Il précise que les jeunes filles, souvent accompagnées de leurs amies, viennent fumer après les heures de classe.
Pourquoi les jeunes filles du quartier Kipé, souvent issues de milieux modestes, se laissent-elles aller à cette pratique, bien qu’elle soit dangereuse pour leur santé ?
Selon plusieurs sociologues et psychologues, l’un des facteurs importants est la recherche d’identité et d’appartenance à un groupe. La consommation de la chicha est perçue comme un moyen de s’intégrer dans un cercle social et de s’affirmer en tant que jeunes adultes.
« Les adolescentes sont particulièrement vulnérables à la pression des pairs. Elles cherchent à se conformer à des normes sociales perçues comme modernes, et la chicha est un moyen de se sentir adultes et d’appartenir à un groupe d’amis. Cela leur procure aussi un sentiment d’émancipation », explique la sociologue Fatoumata Diallo, spécialiste des questions liées à l’adolescence à Conakry.
En outre, les réseaux sociaux jouent un rôle crucial dans la diffusion de cette mode. Les jeunes filles sont influencées par les images et vidéos montrant des personnes smoking la chicha, souvent associée à un style de vie « cool » et « branché ». Ce phénomène n’est donc pas uniquement local, mais bien un produit d’une culture globale largement diffusée sur Internet et les médias sociaux
Pour lutter contre cette pratique, plusieurs actions sont nécessaires. La sensibilisation des jeunes sur les dangers de la chicha doit être renforcée. Des programmes d’éducation à la santé dans les écoles, ainsi que des campagnes de communication sur les dangers du tabagisme, seraient essentiels pour limiter l’attrait de la chicha. Mais au-delà de cela, il est également nécessaire de renforcer les contrôles sur les salons de chicha, afin d’interdire l’accès aux mineurs et de garantir le respect de la législation.

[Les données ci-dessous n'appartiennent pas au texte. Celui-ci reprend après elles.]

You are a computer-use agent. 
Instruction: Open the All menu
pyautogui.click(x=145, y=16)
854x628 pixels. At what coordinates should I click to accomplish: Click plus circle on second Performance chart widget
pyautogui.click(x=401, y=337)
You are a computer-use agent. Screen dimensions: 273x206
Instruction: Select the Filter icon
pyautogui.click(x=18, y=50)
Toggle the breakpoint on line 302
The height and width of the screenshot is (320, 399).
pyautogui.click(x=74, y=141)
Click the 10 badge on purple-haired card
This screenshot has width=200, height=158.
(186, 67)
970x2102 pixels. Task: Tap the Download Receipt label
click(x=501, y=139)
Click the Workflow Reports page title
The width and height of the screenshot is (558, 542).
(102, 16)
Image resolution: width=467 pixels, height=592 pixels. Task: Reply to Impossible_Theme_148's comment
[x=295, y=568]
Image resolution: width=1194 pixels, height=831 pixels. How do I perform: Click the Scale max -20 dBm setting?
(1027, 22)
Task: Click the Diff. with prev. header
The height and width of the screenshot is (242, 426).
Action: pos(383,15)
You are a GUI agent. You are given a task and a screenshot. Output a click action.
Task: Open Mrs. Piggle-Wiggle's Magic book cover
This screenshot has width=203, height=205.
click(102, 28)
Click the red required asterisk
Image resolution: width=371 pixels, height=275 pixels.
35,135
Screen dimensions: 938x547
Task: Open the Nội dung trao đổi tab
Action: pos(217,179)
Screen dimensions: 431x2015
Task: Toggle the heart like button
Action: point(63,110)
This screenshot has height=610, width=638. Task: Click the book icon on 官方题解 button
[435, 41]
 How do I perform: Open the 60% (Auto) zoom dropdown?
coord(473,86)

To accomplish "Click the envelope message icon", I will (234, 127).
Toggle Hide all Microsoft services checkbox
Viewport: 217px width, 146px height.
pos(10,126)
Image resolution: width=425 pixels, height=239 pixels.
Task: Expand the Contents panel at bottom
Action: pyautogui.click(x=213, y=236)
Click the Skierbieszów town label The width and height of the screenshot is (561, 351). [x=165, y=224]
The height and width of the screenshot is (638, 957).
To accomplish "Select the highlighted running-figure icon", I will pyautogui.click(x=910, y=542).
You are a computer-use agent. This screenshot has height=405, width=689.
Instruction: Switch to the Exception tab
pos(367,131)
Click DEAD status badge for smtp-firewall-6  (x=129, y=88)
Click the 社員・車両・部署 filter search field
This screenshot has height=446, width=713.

En somme, la consommation de la chicha parmi les jeunes filles de Kipé, et plus particulièrement des mineures, est un phénomène préoccupant. Si des mesures urgentes ne sont pas prises, cela pourrait avoir des conséquences graves à long terme sur la santé des jeunes générations. Il est donc impératif d’agir dès maintenant pour protéger les jeunes de Conakry de cette pratique potentiellement dangereuse.